Qu’on songe en particulier au vaste mouvement de déboulonnages à travers le monde qui suivit la mort de Georges Floyd, afro-américain tué par un policier blanc en 2020. On a forgé pour désigner ce phénomène un néologisme emprunté à l’anglais : la cancel culture, ou « culture de l’annulation » en français. Néanmoins le procédé consistant à déboulonner ou mutiler les portraits des dirigeants n’a rien de nouveau en lui-même : déjà dans l’Égypte antique (au XIVe siècle avant J.-C.), des pharaons comme Akhénaton ou la reine Hatshepsout en ont fait les frais, victimes de cette volonté d’effacement. Les Romains de l’Antiquité furent les premiers à institutionnaliser cette pratique : par un vote au Sénat, une personne accusée de crime contre l’État pouvait en effet se faire « effacer », en général post mortem, et cette condamnation entraînait la destruction des statues de la personne visée ainsi que la suppression de son nom sur les monuments publics, les monnaies à son effigie et même les documents publics et privés.
Jamais, cependant, les Romains ne donnèrent de nom particulier à ladite procédure. Ce sont les savants de l’époque moderne qui forgèrent le concept encore en usage aujourd’hui : celui de damnatio memoriae (littéralement « condamnation de la mémoire »). .
Nous allons ici en étudier un exemple précis de damnatio memoriae à travers le récit du traitement infligé aux images de Séjan, le favori de l’empereur Tibère, au moment de son arrestation en 31 après J.-C.. Nous nous interrogerons sur ensuite la pertinence d’un rapprochement entre cette damnatio et les déboulonnages de statues dont l’actualité récente nous offre le spectacle récurrent.

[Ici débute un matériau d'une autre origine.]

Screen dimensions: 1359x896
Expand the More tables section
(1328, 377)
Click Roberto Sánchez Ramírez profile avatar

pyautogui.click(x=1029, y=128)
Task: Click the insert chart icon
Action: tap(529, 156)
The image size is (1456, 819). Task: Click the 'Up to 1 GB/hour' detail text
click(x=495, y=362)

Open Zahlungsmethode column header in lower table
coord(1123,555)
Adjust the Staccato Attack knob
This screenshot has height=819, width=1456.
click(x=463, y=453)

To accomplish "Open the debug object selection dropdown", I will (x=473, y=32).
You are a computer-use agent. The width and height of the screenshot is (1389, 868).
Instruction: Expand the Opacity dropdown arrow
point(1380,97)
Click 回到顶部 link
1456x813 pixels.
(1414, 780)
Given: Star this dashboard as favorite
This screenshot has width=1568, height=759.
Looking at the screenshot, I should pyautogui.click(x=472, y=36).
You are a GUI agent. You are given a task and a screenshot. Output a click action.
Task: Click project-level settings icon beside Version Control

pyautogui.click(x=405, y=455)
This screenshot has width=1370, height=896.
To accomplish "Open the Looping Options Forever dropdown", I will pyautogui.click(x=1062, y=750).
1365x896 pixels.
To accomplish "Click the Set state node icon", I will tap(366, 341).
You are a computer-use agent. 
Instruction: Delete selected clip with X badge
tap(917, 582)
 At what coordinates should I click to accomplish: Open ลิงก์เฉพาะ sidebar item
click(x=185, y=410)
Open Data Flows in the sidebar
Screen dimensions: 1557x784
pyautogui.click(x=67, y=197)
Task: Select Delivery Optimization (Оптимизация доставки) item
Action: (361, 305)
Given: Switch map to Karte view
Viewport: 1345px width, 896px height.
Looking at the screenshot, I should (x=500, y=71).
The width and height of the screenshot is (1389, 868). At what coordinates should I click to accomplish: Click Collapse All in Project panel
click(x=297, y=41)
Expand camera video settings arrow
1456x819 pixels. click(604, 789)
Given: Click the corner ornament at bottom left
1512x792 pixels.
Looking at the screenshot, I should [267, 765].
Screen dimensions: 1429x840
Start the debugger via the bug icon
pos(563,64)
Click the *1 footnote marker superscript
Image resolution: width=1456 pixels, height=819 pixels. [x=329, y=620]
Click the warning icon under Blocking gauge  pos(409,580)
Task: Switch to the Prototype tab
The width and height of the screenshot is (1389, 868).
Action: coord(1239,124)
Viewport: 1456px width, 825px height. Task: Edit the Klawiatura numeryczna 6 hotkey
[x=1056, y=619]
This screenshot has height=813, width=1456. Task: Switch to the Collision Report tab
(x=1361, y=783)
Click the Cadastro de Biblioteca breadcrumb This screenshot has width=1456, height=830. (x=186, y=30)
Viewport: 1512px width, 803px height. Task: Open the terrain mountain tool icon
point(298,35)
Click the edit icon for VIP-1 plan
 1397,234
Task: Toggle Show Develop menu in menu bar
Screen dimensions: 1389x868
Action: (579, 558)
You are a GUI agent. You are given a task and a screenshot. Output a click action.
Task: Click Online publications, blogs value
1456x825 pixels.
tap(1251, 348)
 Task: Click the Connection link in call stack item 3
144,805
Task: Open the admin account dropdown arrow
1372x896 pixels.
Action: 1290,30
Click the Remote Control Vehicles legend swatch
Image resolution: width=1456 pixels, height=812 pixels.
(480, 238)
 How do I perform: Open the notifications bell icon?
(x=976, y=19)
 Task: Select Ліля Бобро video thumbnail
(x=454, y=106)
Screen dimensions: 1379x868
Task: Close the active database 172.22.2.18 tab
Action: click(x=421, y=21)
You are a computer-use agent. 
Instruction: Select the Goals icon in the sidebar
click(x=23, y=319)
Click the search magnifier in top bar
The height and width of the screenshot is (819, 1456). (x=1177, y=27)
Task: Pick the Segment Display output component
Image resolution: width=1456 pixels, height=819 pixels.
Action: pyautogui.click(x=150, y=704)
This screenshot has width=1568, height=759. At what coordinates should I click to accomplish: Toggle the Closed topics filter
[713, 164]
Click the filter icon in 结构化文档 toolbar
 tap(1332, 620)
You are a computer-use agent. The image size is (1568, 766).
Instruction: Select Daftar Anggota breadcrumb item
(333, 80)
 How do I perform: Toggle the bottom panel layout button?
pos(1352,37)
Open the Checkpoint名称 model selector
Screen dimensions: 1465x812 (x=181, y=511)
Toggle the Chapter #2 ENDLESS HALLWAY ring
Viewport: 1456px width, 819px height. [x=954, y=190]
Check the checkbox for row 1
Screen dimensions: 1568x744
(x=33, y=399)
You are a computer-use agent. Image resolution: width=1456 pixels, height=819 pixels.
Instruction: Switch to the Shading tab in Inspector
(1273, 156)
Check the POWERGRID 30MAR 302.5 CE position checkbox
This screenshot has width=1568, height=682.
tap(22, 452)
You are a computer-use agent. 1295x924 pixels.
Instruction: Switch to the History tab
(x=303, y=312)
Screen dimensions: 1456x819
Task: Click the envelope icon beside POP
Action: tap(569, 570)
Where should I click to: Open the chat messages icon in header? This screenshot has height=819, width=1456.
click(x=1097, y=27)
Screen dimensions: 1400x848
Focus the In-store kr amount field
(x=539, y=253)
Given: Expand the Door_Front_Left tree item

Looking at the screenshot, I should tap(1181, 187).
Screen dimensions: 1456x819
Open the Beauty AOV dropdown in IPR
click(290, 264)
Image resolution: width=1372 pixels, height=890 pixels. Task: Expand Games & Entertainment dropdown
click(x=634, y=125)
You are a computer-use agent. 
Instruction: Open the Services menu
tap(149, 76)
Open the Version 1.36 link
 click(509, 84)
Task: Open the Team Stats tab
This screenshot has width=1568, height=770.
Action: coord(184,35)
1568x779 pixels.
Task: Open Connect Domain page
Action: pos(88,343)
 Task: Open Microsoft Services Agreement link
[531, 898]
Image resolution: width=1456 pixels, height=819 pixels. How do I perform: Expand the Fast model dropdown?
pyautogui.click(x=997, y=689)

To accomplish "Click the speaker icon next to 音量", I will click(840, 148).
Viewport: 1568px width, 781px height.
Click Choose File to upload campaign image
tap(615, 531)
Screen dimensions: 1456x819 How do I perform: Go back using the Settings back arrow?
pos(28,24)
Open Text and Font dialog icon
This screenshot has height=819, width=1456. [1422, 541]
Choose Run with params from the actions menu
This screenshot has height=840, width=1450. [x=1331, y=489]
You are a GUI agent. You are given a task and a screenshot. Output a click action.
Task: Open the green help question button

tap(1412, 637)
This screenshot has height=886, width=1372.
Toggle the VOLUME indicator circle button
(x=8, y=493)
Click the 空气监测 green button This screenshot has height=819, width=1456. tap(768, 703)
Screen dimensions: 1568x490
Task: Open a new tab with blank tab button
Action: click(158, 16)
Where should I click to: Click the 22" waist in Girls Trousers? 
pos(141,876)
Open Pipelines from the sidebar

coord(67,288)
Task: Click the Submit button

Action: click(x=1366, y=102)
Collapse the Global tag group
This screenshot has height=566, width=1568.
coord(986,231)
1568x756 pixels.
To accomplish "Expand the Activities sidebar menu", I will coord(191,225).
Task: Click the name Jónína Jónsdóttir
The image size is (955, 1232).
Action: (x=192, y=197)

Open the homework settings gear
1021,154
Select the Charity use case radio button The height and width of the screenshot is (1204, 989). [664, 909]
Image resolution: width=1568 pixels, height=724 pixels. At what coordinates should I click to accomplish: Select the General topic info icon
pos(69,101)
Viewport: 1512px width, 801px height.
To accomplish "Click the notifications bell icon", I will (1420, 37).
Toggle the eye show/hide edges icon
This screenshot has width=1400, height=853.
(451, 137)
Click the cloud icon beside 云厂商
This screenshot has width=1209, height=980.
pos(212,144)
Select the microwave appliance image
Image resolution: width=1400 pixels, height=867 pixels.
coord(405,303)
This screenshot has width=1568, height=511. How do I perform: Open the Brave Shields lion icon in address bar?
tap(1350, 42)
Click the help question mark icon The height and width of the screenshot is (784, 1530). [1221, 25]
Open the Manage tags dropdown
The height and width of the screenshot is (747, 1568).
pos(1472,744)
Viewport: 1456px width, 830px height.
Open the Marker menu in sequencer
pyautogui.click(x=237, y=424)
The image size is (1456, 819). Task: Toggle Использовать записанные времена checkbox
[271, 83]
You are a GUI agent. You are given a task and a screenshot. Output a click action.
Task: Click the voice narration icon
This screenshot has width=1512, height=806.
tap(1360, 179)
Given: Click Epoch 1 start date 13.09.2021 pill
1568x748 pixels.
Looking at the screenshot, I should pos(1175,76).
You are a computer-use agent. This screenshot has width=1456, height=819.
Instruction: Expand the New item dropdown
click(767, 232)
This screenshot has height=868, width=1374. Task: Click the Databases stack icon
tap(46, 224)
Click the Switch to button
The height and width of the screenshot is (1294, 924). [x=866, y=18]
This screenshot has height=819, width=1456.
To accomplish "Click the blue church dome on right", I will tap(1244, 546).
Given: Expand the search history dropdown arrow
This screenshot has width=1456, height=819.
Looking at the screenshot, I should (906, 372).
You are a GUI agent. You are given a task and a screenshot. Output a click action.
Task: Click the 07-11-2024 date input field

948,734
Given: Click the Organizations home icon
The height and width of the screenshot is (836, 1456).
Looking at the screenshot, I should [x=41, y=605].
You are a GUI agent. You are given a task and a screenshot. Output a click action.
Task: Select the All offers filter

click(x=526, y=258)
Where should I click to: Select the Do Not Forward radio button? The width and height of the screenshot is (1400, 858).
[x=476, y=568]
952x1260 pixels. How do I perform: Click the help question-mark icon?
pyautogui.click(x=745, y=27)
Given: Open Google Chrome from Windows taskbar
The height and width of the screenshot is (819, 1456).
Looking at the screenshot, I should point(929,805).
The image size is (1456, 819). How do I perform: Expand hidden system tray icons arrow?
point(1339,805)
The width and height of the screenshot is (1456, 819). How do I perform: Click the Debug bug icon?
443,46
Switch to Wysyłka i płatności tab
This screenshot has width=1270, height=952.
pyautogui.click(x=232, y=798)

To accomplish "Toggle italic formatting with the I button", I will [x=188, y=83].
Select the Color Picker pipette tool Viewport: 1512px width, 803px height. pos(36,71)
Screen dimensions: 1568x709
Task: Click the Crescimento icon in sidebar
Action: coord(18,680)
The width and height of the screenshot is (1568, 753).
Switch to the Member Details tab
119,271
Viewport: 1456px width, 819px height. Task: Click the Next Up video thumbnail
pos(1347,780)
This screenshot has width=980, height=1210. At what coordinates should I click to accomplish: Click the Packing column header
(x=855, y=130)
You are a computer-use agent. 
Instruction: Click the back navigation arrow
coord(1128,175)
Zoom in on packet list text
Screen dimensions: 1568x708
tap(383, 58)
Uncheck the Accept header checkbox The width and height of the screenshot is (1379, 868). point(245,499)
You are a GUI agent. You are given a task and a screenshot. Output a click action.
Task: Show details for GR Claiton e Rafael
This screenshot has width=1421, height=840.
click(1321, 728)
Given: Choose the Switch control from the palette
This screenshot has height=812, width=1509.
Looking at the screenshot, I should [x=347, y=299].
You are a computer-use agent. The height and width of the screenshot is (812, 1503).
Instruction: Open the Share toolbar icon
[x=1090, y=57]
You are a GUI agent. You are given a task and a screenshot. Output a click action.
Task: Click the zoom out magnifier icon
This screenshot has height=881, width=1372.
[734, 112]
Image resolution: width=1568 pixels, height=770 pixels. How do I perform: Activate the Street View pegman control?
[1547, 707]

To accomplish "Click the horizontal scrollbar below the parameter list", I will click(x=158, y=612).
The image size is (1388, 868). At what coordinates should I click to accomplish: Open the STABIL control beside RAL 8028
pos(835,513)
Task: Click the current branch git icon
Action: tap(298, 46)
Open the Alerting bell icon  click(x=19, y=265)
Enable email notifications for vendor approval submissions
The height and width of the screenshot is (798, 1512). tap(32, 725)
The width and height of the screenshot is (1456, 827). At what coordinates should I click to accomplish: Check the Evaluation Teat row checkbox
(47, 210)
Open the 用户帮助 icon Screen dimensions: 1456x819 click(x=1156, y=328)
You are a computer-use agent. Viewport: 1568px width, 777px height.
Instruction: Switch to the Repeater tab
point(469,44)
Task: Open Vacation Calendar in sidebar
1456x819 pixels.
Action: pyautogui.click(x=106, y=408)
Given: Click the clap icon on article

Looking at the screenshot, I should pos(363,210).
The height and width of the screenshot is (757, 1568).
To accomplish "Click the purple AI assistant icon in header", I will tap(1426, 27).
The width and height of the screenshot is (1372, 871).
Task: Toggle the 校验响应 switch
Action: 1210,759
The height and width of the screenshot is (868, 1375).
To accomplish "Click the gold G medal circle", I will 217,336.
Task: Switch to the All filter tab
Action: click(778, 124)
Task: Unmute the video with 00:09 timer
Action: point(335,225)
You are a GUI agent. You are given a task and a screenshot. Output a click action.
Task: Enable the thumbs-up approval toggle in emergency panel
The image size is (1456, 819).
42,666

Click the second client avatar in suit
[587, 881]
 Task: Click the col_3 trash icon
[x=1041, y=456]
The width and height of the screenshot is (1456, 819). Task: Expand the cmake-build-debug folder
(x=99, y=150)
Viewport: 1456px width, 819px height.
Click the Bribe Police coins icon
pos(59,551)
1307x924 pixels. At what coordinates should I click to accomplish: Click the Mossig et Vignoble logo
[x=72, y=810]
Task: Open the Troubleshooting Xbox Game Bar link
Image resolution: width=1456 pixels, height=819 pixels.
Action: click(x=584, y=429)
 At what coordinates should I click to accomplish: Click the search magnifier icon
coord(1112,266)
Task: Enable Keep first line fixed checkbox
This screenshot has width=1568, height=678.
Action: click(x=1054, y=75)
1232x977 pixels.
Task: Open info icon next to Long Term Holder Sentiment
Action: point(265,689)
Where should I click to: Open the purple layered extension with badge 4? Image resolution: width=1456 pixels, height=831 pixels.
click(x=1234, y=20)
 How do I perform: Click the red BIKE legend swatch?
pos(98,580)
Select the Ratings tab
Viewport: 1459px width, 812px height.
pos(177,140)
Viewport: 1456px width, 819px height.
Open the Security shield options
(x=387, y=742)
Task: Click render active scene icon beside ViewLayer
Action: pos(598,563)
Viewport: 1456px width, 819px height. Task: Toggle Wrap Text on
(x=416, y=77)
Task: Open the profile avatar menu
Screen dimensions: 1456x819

Commençons par quelques repères historiques : l’empereur Tibère s’était retiré en 27 après J.-C. sur l’île de Capri d’où il continuait à diriger le monde romain par l’intermédiaire de son homme de confiance, le préfet du prétoire L. Aelius Séjan, devenu en quelques années le second personnage de l’empire. Bien que chevalier, ce dernier obtint les honneurs du consulat en 31, mais il fut bientôt soupçonné de comploter contre le prince. Tibère envoya alors secrètement une missive demandant aux sénateurs la destitution et l’arrestation de son rival présumé. Dans la nuit du 17 au 18 octobre 31, le favori, attiré à la Curie (lieu de réunion du Sénat) par la fausse promesse de recevoir la puissance tribunitienne, est appréhendé et conduit à la prison Mamertine, avant d’être condamné à mort et exécuté.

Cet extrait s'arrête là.